At the center of the uncertainty is the long-awaited crypto market structure bill, a piece of legislation meant to finally answer a basic question: who regulates what in crypto? After years of enforcement-first policy, the industry hoped this bill would bring clarity. Instead, its outlook has become harder to predict.
The biggest sticking point remains jurisdiction. Lawmakers are still divided over how authority should be split between the Securities and Exchange Commission and the Commodity Futures Trading Commission. Crypto firms want clearer definitions so tokens aren’t retroactively labeled securities.

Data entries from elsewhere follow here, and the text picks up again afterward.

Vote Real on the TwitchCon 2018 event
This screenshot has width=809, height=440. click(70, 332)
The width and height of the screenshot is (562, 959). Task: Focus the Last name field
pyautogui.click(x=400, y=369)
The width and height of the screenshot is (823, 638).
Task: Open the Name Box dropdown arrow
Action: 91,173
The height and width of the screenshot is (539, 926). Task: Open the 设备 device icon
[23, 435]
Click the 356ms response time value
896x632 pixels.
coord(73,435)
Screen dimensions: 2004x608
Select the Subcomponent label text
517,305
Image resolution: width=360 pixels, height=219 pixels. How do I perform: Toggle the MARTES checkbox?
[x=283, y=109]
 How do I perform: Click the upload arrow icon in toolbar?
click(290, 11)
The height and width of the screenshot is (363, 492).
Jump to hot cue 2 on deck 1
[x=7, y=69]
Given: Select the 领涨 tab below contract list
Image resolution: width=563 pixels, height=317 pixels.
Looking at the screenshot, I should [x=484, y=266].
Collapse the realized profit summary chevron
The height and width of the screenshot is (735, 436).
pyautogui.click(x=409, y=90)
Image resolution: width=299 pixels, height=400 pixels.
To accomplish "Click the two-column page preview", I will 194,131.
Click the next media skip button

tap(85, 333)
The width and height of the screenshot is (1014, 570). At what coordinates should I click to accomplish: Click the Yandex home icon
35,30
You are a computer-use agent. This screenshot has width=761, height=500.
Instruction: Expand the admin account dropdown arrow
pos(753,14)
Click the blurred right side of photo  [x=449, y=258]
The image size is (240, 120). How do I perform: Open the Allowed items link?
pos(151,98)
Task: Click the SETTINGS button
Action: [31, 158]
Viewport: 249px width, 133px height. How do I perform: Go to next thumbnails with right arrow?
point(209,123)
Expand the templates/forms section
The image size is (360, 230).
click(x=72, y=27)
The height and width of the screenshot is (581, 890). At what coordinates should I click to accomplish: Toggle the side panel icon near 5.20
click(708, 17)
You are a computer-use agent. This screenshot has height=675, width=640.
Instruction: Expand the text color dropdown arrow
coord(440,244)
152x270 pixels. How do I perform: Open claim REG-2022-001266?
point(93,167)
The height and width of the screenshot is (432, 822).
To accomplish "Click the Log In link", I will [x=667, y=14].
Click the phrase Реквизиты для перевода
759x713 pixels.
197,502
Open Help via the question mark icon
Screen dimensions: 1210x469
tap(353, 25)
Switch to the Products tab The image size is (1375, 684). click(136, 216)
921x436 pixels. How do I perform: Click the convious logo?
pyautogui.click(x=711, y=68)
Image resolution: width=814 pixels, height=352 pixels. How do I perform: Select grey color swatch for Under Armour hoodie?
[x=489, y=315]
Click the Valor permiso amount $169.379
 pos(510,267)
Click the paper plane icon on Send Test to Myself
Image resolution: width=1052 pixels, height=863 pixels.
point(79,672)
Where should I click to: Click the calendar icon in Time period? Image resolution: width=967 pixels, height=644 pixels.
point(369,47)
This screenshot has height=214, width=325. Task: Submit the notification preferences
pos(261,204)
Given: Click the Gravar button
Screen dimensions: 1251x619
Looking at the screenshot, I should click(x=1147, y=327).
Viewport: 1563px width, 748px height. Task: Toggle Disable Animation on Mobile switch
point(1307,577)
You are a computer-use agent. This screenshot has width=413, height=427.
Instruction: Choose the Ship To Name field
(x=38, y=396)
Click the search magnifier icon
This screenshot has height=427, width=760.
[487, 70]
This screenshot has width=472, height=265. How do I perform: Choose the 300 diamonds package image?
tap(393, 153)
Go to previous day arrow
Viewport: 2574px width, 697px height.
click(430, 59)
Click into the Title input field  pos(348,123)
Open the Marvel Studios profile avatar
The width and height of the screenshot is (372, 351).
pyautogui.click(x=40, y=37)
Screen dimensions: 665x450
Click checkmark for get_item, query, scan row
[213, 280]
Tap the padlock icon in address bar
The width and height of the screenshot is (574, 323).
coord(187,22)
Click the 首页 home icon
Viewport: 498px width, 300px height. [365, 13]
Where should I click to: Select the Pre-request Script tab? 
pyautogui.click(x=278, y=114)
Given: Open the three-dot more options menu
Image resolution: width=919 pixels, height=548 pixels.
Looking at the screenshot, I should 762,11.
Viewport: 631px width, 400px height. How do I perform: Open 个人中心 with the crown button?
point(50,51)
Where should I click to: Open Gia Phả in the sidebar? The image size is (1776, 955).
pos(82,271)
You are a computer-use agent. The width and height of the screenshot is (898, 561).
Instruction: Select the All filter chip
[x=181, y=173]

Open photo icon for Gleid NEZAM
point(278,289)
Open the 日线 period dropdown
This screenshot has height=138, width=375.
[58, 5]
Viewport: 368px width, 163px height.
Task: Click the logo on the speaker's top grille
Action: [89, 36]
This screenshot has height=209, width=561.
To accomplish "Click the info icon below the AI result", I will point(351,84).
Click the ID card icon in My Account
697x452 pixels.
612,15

Regulators, on the other hand, are cautious about giving up power or creating loopholes that could weaken investor protections.
Politics are slowing things further. With elections approaching, appetite for complex, controversial legislation has faded. Even lawmakers who support clearer crypto rules admit that timing is becoming a problem. The bill hasn’t collapsed—but it’s no longer moving with urgency.
Behind the scenes, negotiations continue. Industry groups are still lobbying heavily, and staffers are refining language to make the bill more “passable.” But expectations have shifted. What once looked like a near-term breakthrough now feels more like a drawn-out process that could slip into the next Congress.
For markets, this limbo matters. Without clear rules, institutions remain cautious, startups hesitate to scale in the U.S., and enforcement actions keep shaping behavior instead of legislation. In other words, regulation uncertainty is still a bigger driver than fundamentals.
The current prognosis? Alive, but fragile. The market structure bill isn’t dead but it’s no longer on a fast track. Until Washington decides, crypto remains stuck in a gray zone, waiting for rules that everyone agrees are overdue.